What does this mean for you? Well, if you're considering starting a restaurant with your significant other, letting it go downhill until you could be a Kitchen Nightmares feature, and then trying to turn the business around, you can substantially improve your chances by selling your loved one into slavery to pay off credit cards and then taking on several men as co-owners. The numbers don't lie, right?

The Fine Print:

This small study shouldn't be taken too seriously (which is why you're reading it here, not in the American Economics Review). The sample size is small so the statistical significance could be better. For five of the episodes the amount of debt wasn't disclosed, making the number of useful observations even lower. I might revisit this subject in a little while, after the restaurants on Kitchen Nightmares Season 2 have a chance to sink or swim. Basically, if you're a restaurant owner, don't bet your retirement on these scribblings (at least until you've paid me as a consultant). If you're interested in the t-stats and significance levels for the variables, see the table to the right.
 
Conclusions:

These are a few things I've learned from watching all these Kitchen Nightmares. If you skipped all the numbers and just want the Reader's Digest version, here you go.

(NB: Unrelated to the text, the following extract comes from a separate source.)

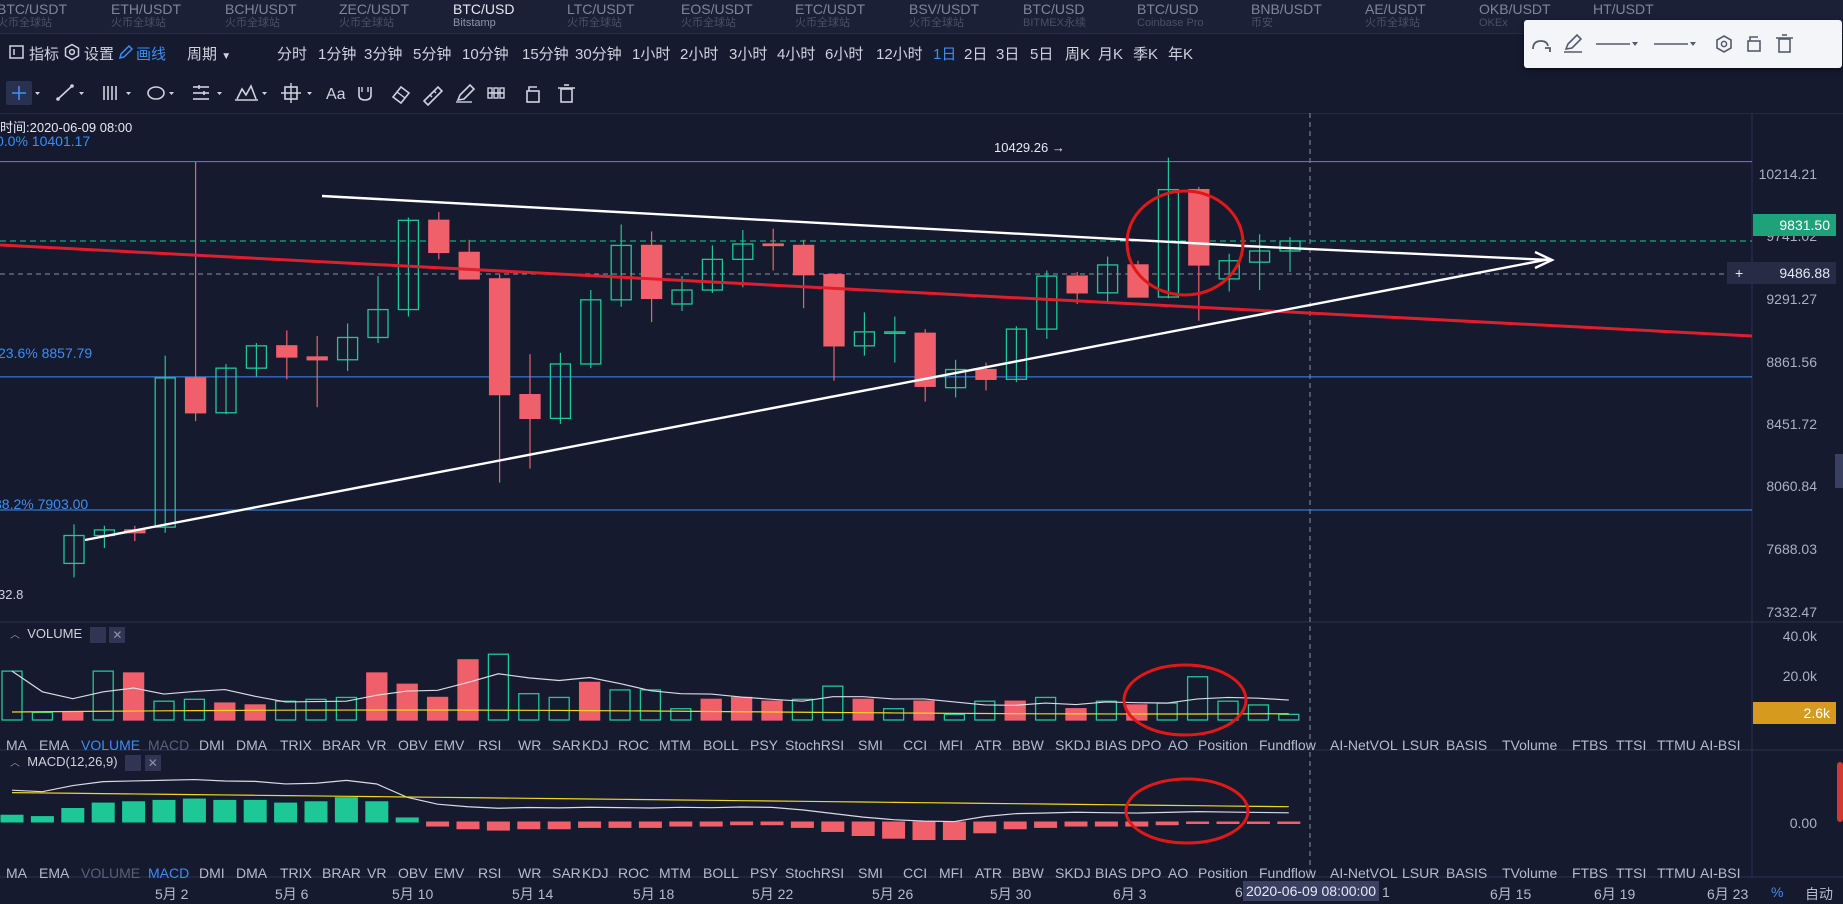  I want to click on period-option: 30分钟, so click(598, 54).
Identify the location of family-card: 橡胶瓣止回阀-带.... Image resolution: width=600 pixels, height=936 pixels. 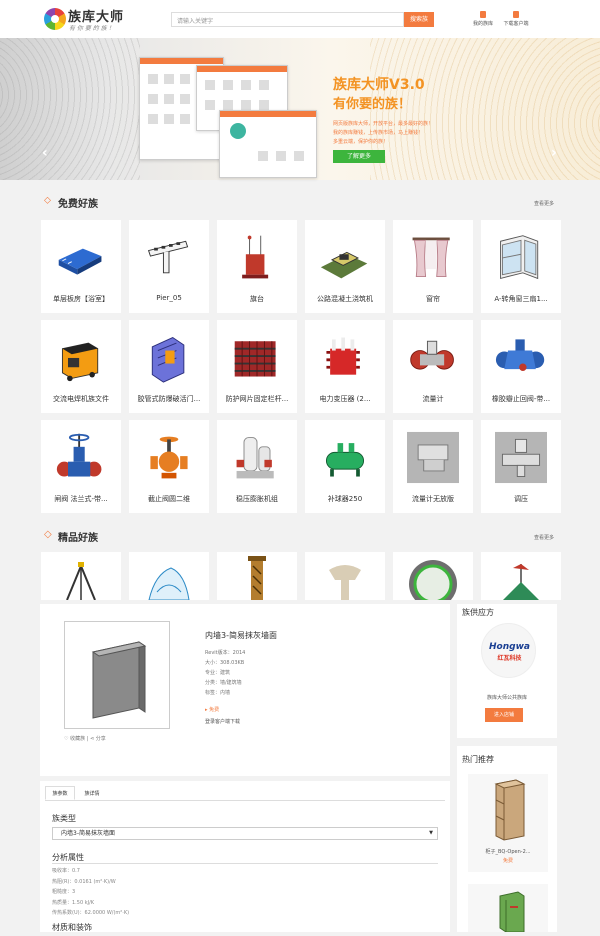
(521, 366).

  1. The restaurant business is about high standards. Revolutionary, I know. People want value for their money, and expect that food they go to a restaurant for will be better than what they could make at home. Restaurant owners need to taste their food, nag the chef, and check the fridge often, or else standards can end up somewhere in the back with the spoiled mayo. 
  2. Restaurants have inertia. Once they start to go downhill, they tend to continue that way. When a restaurant is professionally managed, it closes down when cost exceeds profit for a sustained time. However, when the restaurant is family-owned and represents someone's long awaited dream or a parent's beloved memory, shutting the doors becomes much harder. Owners will exhaust everything they have to prevent a business from closing, but often can't break the habits that made them unsuccessful. It's tragic to watch, because everyone loses; the owners, the staff, the community, and most of all the customers. Although Gordon Ramsay still doesn't make my top ten list of great humanitarians, I think he does a real service to restaurant owners who have lost their way and need to be redirected. For that, well done.
  3. The service industry is hard work, and the glamor of owning a restaurant causes some people to forget that. As someone exclusively familiar with the consuming end of the restaurant business, I gained a new appreciation for all the good restaurants I've been lucky to eat at. A lot can go wrong, so it's impressive that so many people manage to get it right.
  4. Be careful where you eat in New York. You might see them later in Kitchen Nightmares Season 3.

-NFB


1 comment:

  1. wow, interesting analysis. i dont even know how the previous restaurants from 1st seasons are now.

    but, given the conditions of the first season that experience the 2008 economic recession, should it be different compared to the recent restaurants?